Court Challenge to Corporate Transparency Act Prevails – For Now
U.S. District Judge Liles C. Burke for the Northern District of Alabama, Northeastern Division, on March 1, 2024, issued a Final Judgment ruling in favor of the Plaintiffs’ (National Small Business United, et al. “NSBU”) motion for summary judgment, and against the U.S. Treasury (Defendants).
This judgment held that the Corporate Transparency Act (CTA) is unconstitutional because it exceeds the Constitution’s limits on Congress’ power.
Further, FinCEN was permanently enjoined from enforcing the CTA against the Plaintiffs in that case (but only the Plaintiffs in that case).
The U.S. Department of Justice, on March 11, 2024, filed an appeal of that ruling on behalf of U.S. Treasury to the Eleventh Circuit Court of Appeals.
It is currently unclear as to the implications of this ruling for the business community at large. This ruling may be persuasive in similar cases brought against Treasury outside of the Northern District of Alabama, but is not precedential, meaning that other judicial forums may rule differently on the issues presented in this case. Further, the pending appeal will likely cause other potential plaintiffs to take a wait-and-see approach to filing or advancing their own actions against Treasury.
In reaching its conclusions in the Alabama case, the district court reviewed all of the arguments made by Treasury and the Plaintiffs. First, the court dispensed with Treasury’s standing argument finding that the Plaintiffs had a redressable injury and the NSBU had associational standing in order to bring the suit in federal court. Next, the court discussed the various constitutional arguments the Plaintiffs made, determining the CTA did not pass muster under the Necessary and Proper Clause (referring to foreign affairs and national security), the Commerce Clause, nor Congress’s taxing power under the Necessary and Proper Clause. The court extensively discussed Supreme Court precedent to reach the result that the CTA cannot be justified as a constitutional exercise of Congress’s powers. The Court indicated that its conclusion made it unnecessary to decide whether the CTA violates the First, Fourth, or Fifth Amendments of the Constitution, as also asserted by the Plaintiffs.

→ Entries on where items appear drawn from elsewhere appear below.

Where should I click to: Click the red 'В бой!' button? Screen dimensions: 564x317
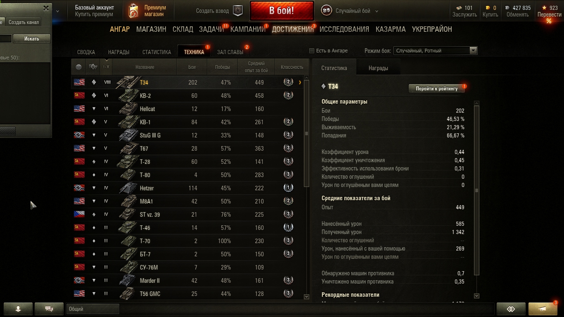pyautogui.click(x=282, y=11)
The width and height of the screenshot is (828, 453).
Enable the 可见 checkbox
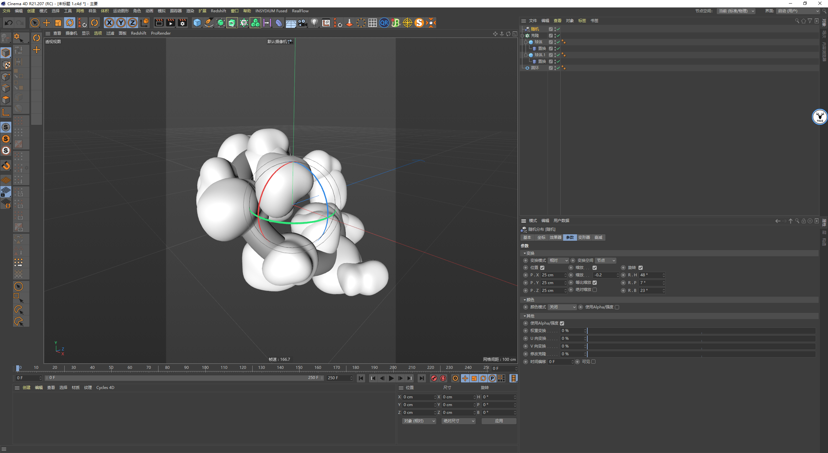[x=593, y=362]
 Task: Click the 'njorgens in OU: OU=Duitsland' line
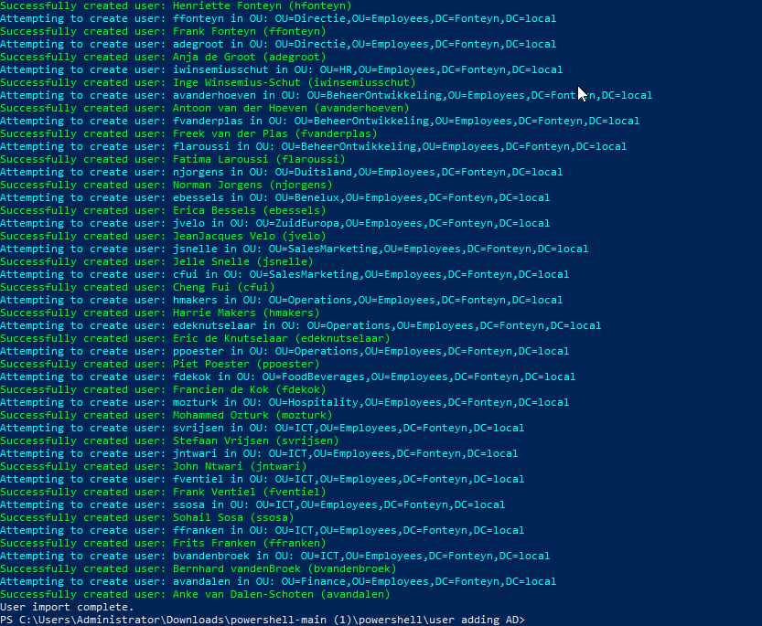(281, 172)
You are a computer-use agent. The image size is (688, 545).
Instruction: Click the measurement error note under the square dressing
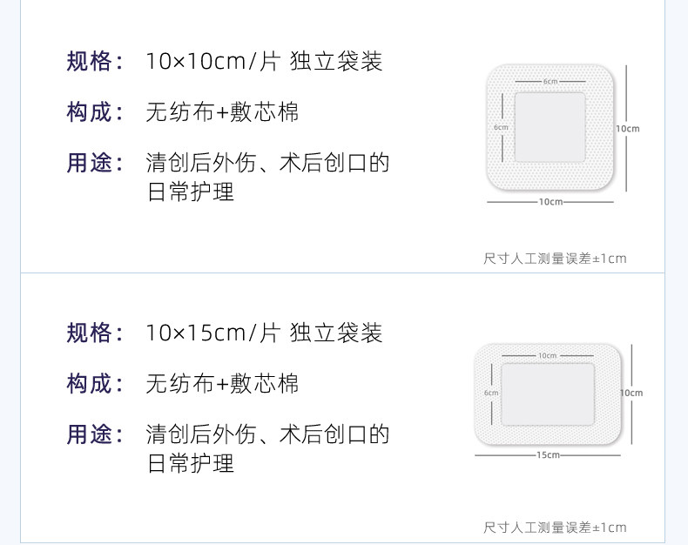pyautogui.click(x=555, y=259)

Because this case only included questions of law and was decided on summary judgment based solely on dispositive motions by the parties, the Eleventh Circuit Court of Appeals will have de novo review of this case. That is, the appeals court will decide all issues in the case as if the case was being heard for the first time.
Because the district court indicated in its ruling that its conclusion made it unnecessary to decide on the Plaintiffs’ additional challenges to the CTA, based on claims under the First, Fourth, or Fifth Amendments of the Constitution, these additional challenges may either be sent back to the trial court for further proceedings, or, more likely, will be ruled on by the Eleventh Circuit during its de novo review.
We note that FinCEN, in response to the district court ruling, on March 4, 2024 (and updated March 11, 2024, "to reflect that a Notice of Appeal has been filed regarding this case.") has stated its position with regard to the case:
- “FinCEN will continue to implement the Corporate Transparency Act as required by Congress while complying with the court’s order.
- FinCEN will comply with the court’s order “for as long as it remains in effect.”
- FinCEN is currently and will continue enforcing the CTA against all persons “other than the particular individuals and entities subject to the court’s injunction” (i.e., the plaintiffs in that case).
- “[R]eporting companies are still required to comply with the law and file beneficial ownership reports as provided in FinCEN’s regulations.”
- “[A]t this time,” FinCEN is not requiring beneficial ownership information reporting from those members of NSBA who were members as of March 1, 2024 (i.e., future and past members of NSBA are not included in this reporting deferral).
It bears noting that this position stated by FinCEN does not extend to the beneficial owners of such members of NSBA, only to the NSBA members themselves. If a beneficial owner of a company member of NSBA is also a beneficial owner of an entity, not a member, that beneficial owner will not be excluded from the CTA’s reporting obligations through the non-member entity. Further, if an individual is such a member of NSBA, then that individual would be excluded from reporting into the FinCEN database, but not reporting companies to which that individual is a beneficial owner. This means that those reporting companies (if not an NSBA member) would remain required to report their other beneficial owners. This may be disappointing news to parties that have multiple business entities in their portfolio, where not all of those entities are members of NSBA.
Regardless of any ambiguity present through the current court proceedings, one point is clear.
Business owners and management should continue to meet any impending filing deadlines under the CTA.
Polsinelli will continue to provide summaries of further developments in the ever-evolving CTA space.